Com os fantasmas do passado recente (e o resultado eleitoral de 2011) afastados, com a disputa fratricida de 2014 ultrapassada, mas com a corda da exigência sempre esticada perante a governação do PS, o Bloco de Esquerda (BE) inicia hoje a sua X Convenção, em Lisboa. Longe vão os tempos em que a esquerda parecia condenada ao desentendimento permanente e Catarina Martins aparece hoje e amanhã perante os aderentes bloquistas numa posição inédita para qualquer líder do Bloco: a sustentar um acordo de governo e a ensaiar um discurso de apologia e da "geringonça".
É certo que há atualmente muito mais a unir o BE e uma grande fatia dos socialistas, mas subsistem divergências na estratégia para o país. O ritmo de recuperação de rendimentos e o assertivo "não" à austeridade, por um lado, não desaparecem do caderno de encargos da direção do BE que vai reunir-se no pavilhão do Casal Vistoso, tal como a exigência de uma visão menos romântica da Europa.

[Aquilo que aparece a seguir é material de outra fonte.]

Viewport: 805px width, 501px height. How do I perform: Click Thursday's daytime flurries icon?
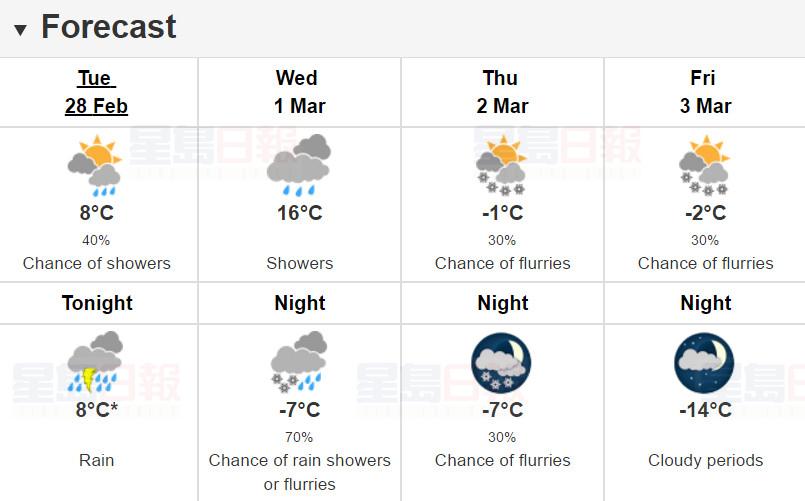point(502,165)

Catarina já afirmou que no conclave deste fim de semana "vai estar cima da mesa a responsabilidade de a esquerda não ficar à espera do que vier" de Bruxelas e Frankfurt e lamentou que, apesar de o partido liderado por António Costa ser agora mais cético e crítico em relação aos ditames comunitários, ainda exista alguma "ingenuidade" do PS nesse capítulo. "Continua a haver uma ideia de que Portugal não é viável fora do contexto da UE nem tem poder para a mudar, logo ficaremos à espera de que ela mude", reforçava nas páginas da edição de ontem do DN.
Aliás, a porta-voz dos bloquistas (que passará a única coordenadora) já dava pistas na moção de que é a primeira subscritora, intitulada "Força da Esperança - o Bloco à conquista da maioria". Catarina quer "uma nova estratégia para Portugal", sem a qual não será possível prosseguir com a recuperação de rendimentos, e não exclui cenários. Nem a saída do euro. Insiste na renegociação da dívida e no controlo do sistema financeiro, outras das marcas distintivas face ao PS.
Mas a parte de leão da convenção será mesmo a Europa e, na ressaca da confirmação do brexit - um dos acontecimentos que diz ser a confirmação dos piores "pesadelos" - e à entrada da sessão internacional "O tempo dos movimentos na Europa", deu o mote: "Os tratados e as instituições europeias estão caducos e é preciso construir uma nova forma de diálogo e cooperação. Se é difícil? Certamente. Mas nada será mais arriscado do que fazermos de conta que está tudo bem."
Na convenção, vão ser apreciadas outras duas moções de orientação política. A R, "Crescer pela raiz - a radicalidade de reinventar a política" e a B, "Mais Bloco".
O governo estará representado pelo secretário de Estado dos Assuntos Parlamentares, Pedro Nuno Santos, enquanto o PS marcará presença através da secretária-geral adjunta, Ana Catarina Mendes, Carla Tavares e Francisco André. O PCP terá em Paula Santos e Armindo Miranda os seus representantes, com PEV a enviar Rogério Cassona e Joana Silva. André Azevedo aparecerá pelo PAN. Representantes do Chefe de Estado, Marcelo Rebelo de Sousa, e do presidente da Assembleia da República, Ferro Rodrigues, marcarão presença no encerramento dos trabalhos.